What is ORE for, really?
Pete has rather nicely answered the question, "What is ORE, really?". In response, I'm tempted to ask a slightly different question, "What is ORE for, really? In the ORE User Guide - Primer we find a 'Motivating Example' section which lays out some hard-to-reject statements about the importance of aggregations but which doesn't give us many verbs - it doesn't tell us what it is we can expect to be able to do to those aggregations, nor why we might want to. The previous introductory section does propose three sample uses:
Because aggregations are not well-defined on the Web, we are limited in what we can do with them, especially in terms of the services or automated processes that make the Web useful. People who wish to save or print a multiple page document must manually click through each page and invoke the appropriate browser command.

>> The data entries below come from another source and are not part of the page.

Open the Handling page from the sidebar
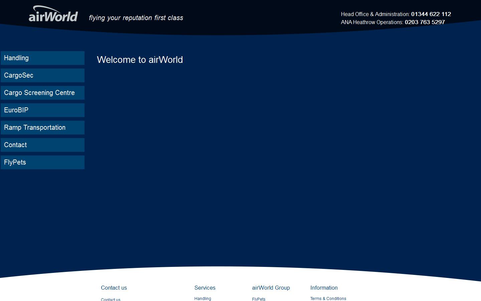[x=42, y=58]
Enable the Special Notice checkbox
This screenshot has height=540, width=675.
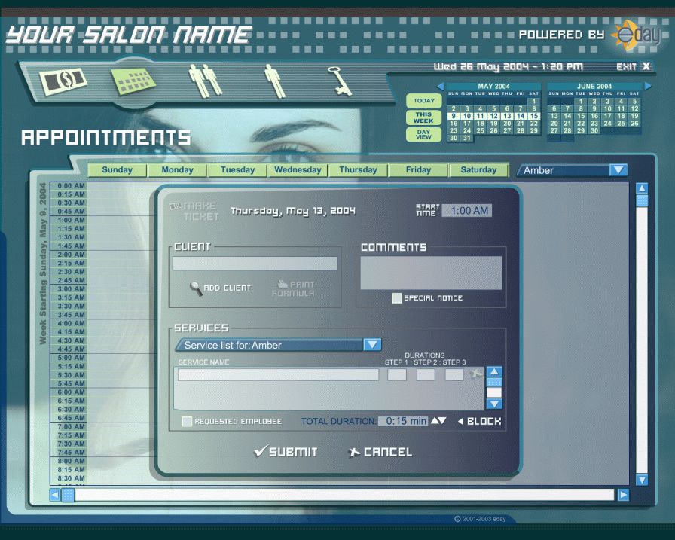(x=397, y=298)
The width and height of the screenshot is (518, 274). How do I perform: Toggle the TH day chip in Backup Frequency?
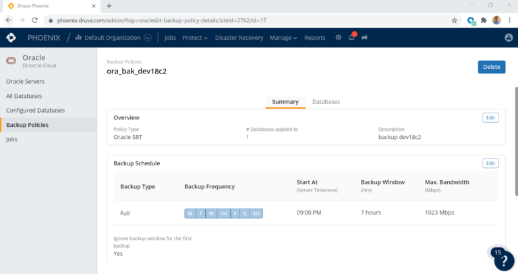(223, 213)
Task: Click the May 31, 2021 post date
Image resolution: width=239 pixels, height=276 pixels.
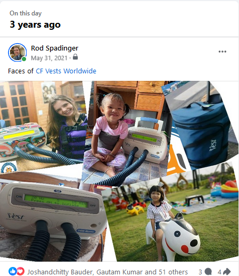Action: (x=49, y=58)
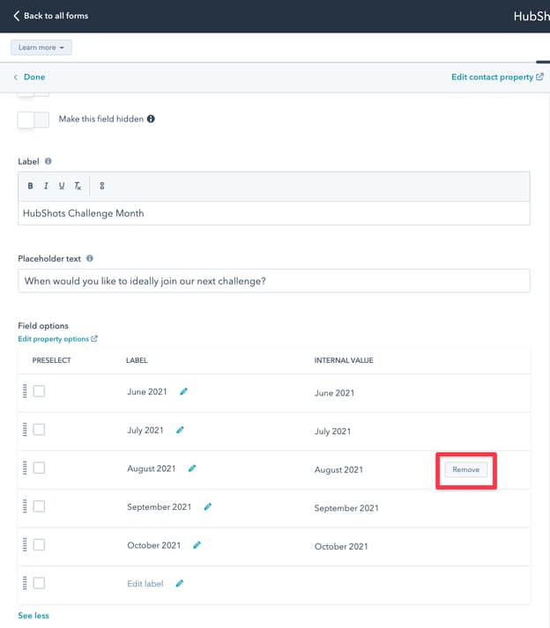The width and height of the screenshot is (550, 628).
Task: Remove the August 2021 option
Action: coord(465,469)
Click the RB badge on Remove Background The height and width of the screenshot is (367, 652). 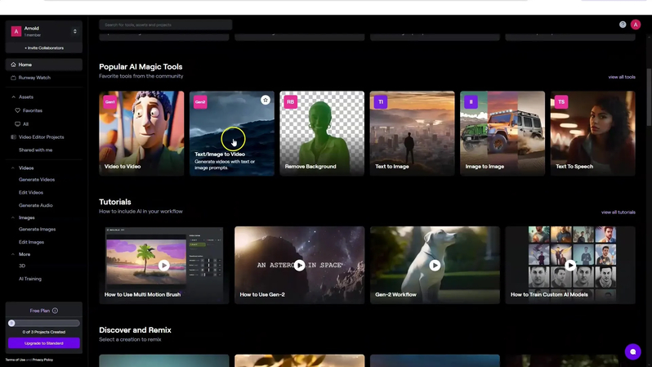point(290,102)
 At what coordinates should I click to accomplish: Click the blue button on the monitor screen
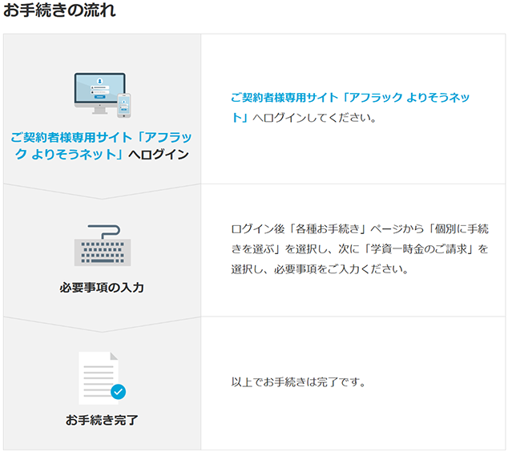99,96
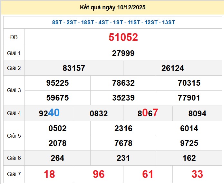Screen dimensions: 224x184
Task: Click the Giải 5 number 2316
Action: click(123, 129)
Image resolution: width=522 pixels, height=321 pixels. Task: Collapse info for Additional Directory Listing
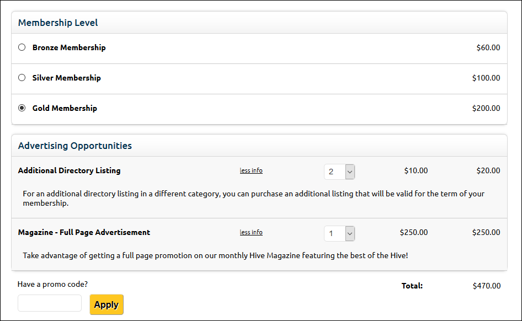click(x=251, y=170)
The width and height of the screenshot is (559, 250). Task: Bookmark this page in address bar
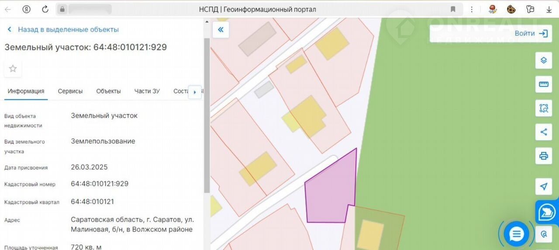click(453, 9)
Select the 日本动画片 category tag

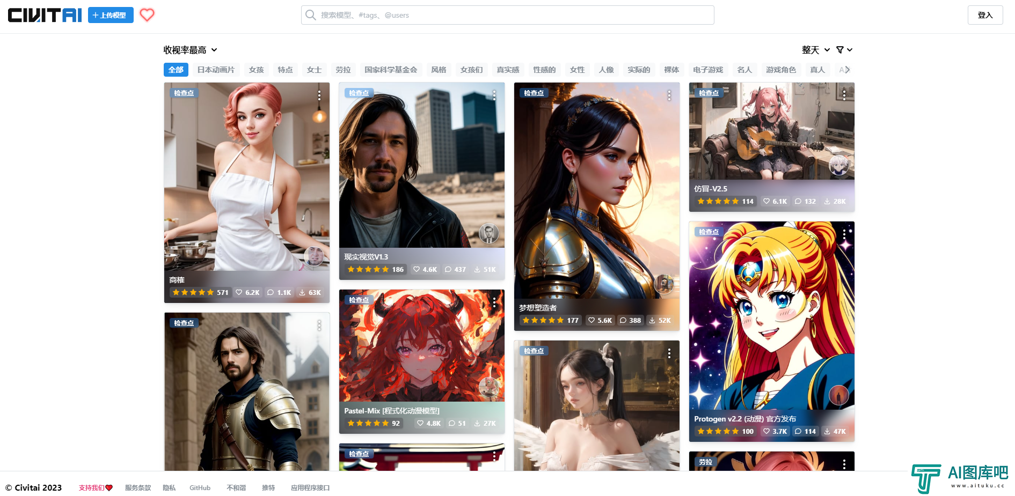[216, 70]
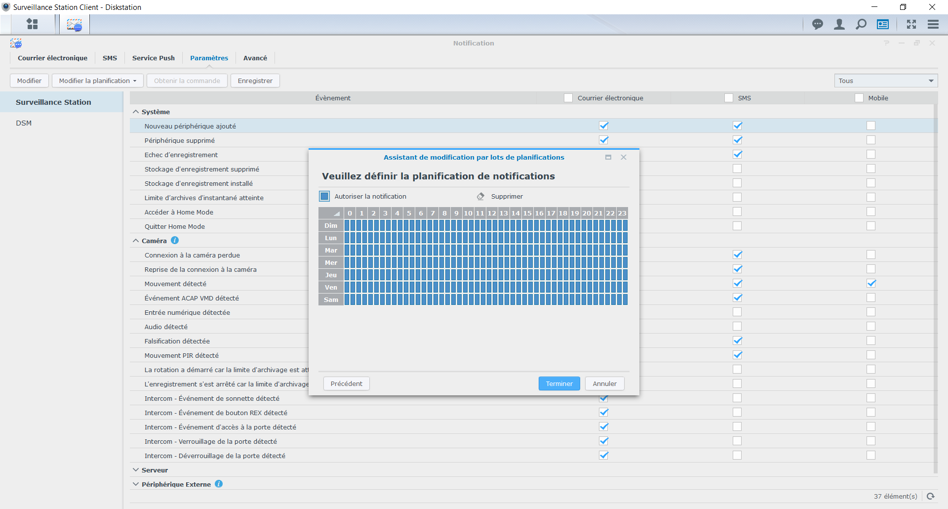Click the Terminer button
This screenshot has height=509, width=948.
559,384
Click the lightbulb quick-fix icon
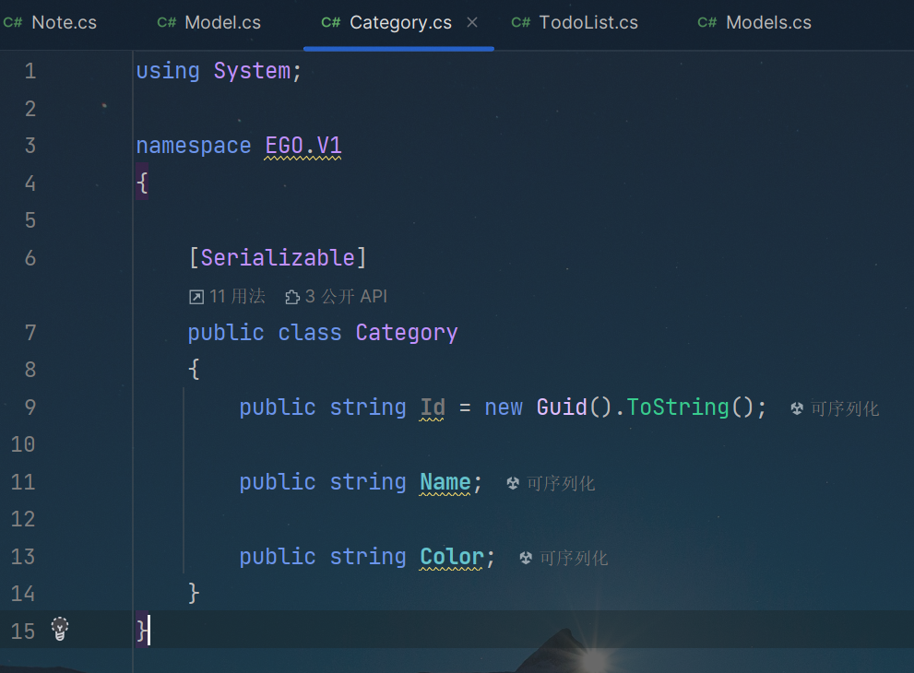 60,630
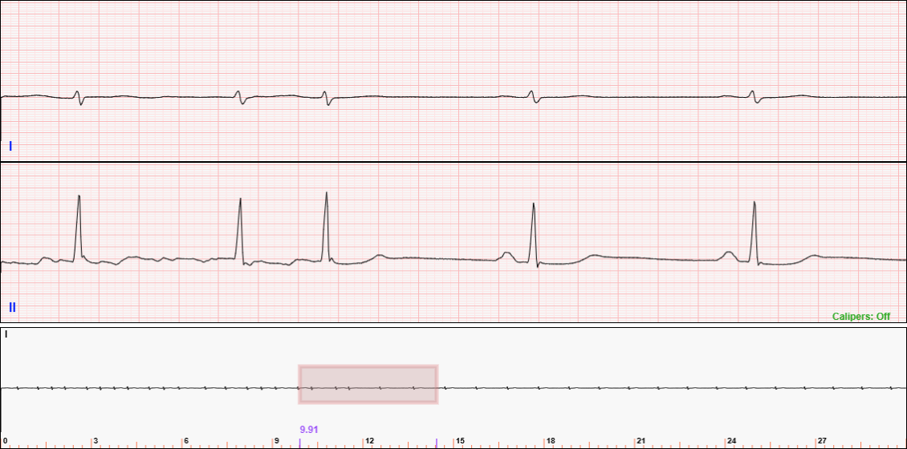Image resolution: width=907 pixels, height=449 pixels.
Task: Jump to the 3 second mark on timeline
Action: pos(96,441)
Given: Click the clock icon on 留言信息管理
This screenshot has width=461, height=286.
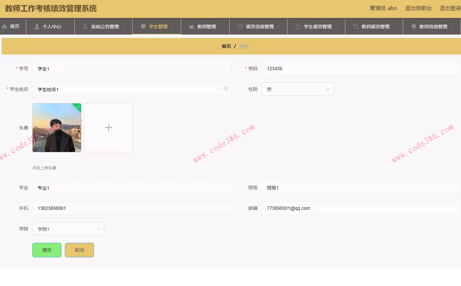Looking at the screenshot, I should point(240,26).
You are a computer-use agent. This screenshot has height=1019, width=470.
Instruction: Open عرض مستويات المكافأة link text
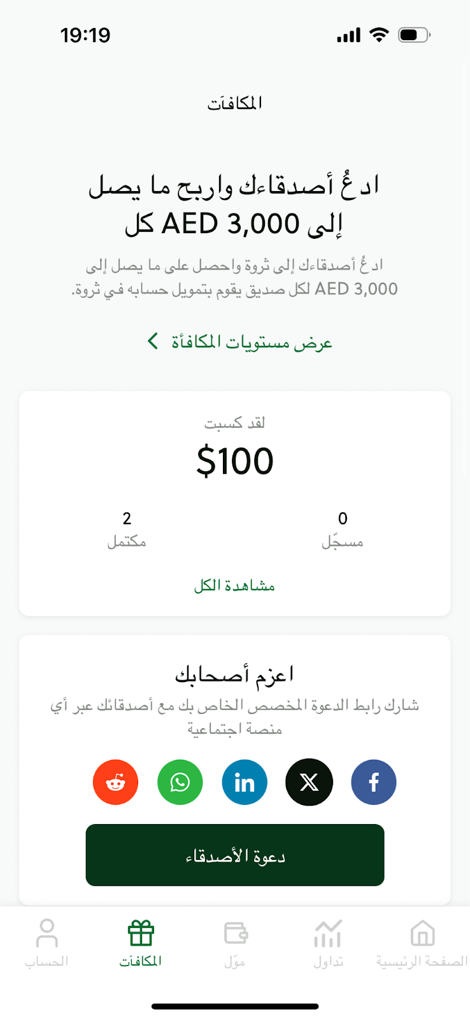coord(252,343)
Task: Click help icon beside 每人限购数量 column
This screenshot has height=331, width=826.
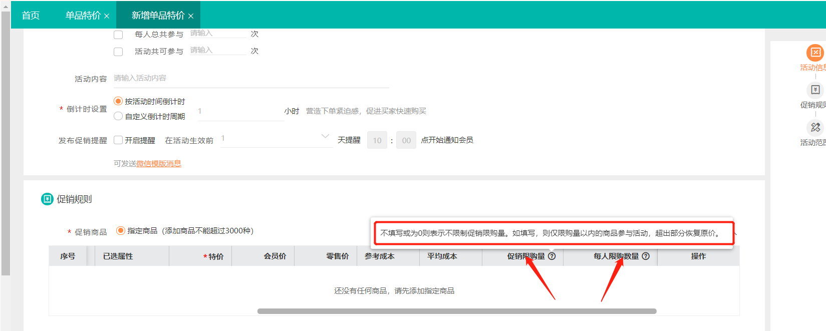Action: [646, 256]
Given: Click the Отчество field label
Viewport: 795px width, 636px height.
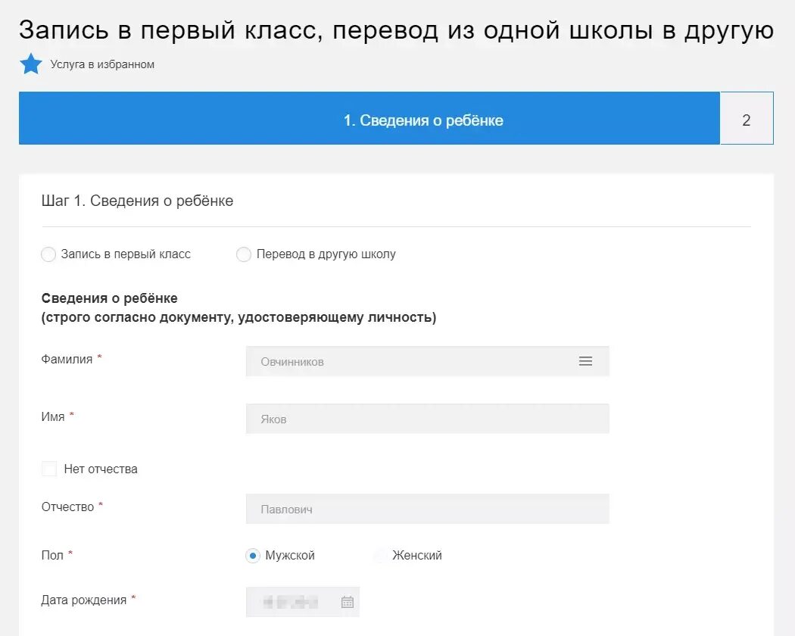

Programs that transfer multiple page documents among information systems must rely on the API's of the individual system architectures and their definition of document boundaries. Search engines must use heuristics to group individual Web pages into logical documents so that search results have the proper granularity.
On the face of it these are perfectly valid functional requirements but I think the underlying point that Pete makes in his post in that ORE, on its own, doesn't meet them. The necessary knowledge that allows one bit of software to say, "ah, these are the pages of a document and I need to print them in this order" or "these are the boundaries of a document" or "it makes sense to group these individual Web pages in this way" based on the data it gets from another bit of software is not captured by ORE. Life is not as simple as saying "here is an aggregation" because the aggregation might not be a set of printable pages from a document, or a set of Web pages, or a coherent set of anything else for that matter and there is very little in ORE that tells you anything about the relationship(s) between the things in the aggregation or their relationship to the outside world. And if ORE doesn't meet its own functional requirements particularly well, it is even further from the kind of functional requirements we envisaged in the work on SWAP. Requirements like, "show me the latest freely available version of this research paper".
Now, I accept that ORE does provide a way of layering that additional information (which might be in the form of SWAP for example) over the top of the aggregation. On that basis the pertinent questions, or so it seems to me, are "given that we probably need that extra level of information to do anything useful with the aggregation, is the information about the aggregation useful on its own?" and "does SWAP capture the right level of detail and is it realistic to expect real-world systems to handle this level of complexity?".
I think the jury is out on both. (Note: I am certainly not arguing that SWAP is better than ORE - they are sufficiently different for that to be a pointless statement anyway and the bottom line is that I'm not completely sure that I'm convinced by either if I'm absolutely honest.) I would say that in the world of learning objects there is quite a long history of treating things as reasonably unrefined aggregations (usually refered to as 'content packages') and that in that space the usefulness of that approach has been fairly minimal.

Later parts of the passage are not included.